Ask questions that might help you with the answer.
If an employer asks you to describe how you might use a software that you’ve never used before, try to ask questions that will allow you to redirect the conversation toward a relevant software that you do know about. For example, if a tech lead asks you about your experience running MySQL queries, but you have none, ask, “What does your company use MySQL for?” If you understand that it is used in data storage and recall, and you have experience with Python, you may be able to offer a response like, “I am familiar with similar technologies, but have never used them. I am proficient in working with and manipulating large sums of data via Python code.” Then ensure your prospective employer that you would be willing to do what it took to get up to speed.
Know when to admit that you don’t know.
Answering interview questions you don’t know the answer to is can be stressful, and may cause some people to try to bluff their knowledge.
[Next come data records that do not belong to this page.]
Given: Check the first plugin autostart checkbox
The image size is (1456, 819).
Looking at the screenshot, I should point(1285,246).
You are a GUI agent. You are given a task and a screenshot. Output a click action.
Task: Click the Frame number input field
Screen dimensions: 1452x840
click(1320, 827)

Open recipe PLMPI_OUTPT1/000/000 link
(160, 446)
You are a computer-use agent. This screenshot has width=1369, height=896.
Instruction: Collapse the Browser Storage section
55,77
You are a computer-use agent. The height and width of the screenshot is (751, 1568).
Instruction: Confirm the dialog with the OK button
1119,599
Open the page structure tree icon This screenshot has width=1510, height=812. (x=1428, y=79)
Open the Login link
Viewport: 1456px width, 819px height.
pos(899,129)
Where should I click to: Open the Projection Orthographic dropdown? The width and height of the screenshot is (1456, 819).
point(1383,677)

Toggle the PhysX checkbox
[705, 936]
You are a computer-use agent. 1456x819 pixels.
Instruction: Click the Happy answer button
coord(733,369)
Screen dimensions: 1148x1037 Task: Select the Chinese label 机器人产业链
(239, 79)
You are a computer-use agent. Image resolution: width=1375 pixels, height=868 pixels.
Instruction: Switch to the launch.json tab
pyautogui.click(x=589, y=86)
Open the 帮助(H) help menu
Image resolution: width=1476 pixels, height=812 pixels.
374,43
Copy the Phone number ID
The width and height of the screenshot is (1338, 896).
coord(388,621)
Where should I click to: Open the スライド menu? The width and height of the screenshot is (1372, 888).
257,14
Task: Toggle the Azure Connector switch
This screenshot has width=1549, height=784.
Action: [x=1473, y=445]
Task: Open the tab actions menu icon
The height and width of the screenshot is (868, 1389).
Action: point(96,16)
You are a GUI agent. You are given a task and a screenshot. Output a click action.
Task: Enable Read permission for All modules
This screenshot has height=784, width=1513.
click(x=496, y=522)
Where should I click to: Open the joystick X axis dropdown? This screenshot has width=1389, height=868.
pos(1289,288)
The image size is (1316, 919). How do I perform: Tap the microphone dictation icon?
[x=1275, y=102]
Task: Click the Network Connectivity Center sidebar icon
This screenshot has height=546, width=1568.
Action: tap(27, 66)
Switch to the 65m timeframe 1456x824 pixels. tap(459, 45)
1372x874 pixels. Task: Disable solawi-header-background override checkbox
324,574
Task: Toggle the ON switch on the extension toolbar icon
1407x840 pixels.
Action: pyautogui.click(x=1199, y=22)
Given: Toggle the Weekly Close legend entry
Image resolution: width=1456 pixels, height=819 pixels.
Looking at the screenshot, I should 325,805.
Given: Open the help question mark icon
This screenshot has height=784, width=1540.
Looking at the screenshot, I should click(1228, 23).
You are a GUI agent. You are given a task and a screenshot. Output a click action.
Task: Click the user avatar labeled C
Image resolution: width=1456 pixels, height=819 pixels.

However, you are better off being honest than trying to lie. Still, you should assure the hiring manager that you are resourceful and willing to find the answer.
Show them your thought process.
It is OK to not know the answer to an interview question. When the hiring managers at Cisco ask, “What kind of tree would you be?” they are not looking for you to have a degree in botany. Instead, ask your questions. Let them know about your attributes, like vitality, strength and daily exposure to internal networks, that would make for a sturdy tree and good employee. Then perhaps ask them to answer the same question.
Send a follow up email.
We lied. It is not too late for you to recover from an interview in which the interviewer stumped you. You can still look up the answer to the question, and email it to your prospective boss. By doing so, you will show your future team that you are resourceful and persistent when it comes to solving problems.
Do not get defensive.
When faced with uncertainty, your instinct may be to defend yourself. This would be a good time to stop, and work on that. Rather than seeing a person who is unsure of an answer, your hiring manager is likely to see someone who is rude and impatient. Be confident in the fact that you were called into your interview because someone felt that you were worth the time. Follow the tips above, and do the best you can.
Look for cues from your prospective manager.
He or she will likely respond physically if your answer is way off base. When she does, you can try to run through these steps once more and try to adjust your answer.
Hopefully these tips will help you the next time you have trouble answering interview questions you don’t know the answer to. But share your experience so far with us. What have you done when you did not know the answer to an interview question? Did your approach work for you?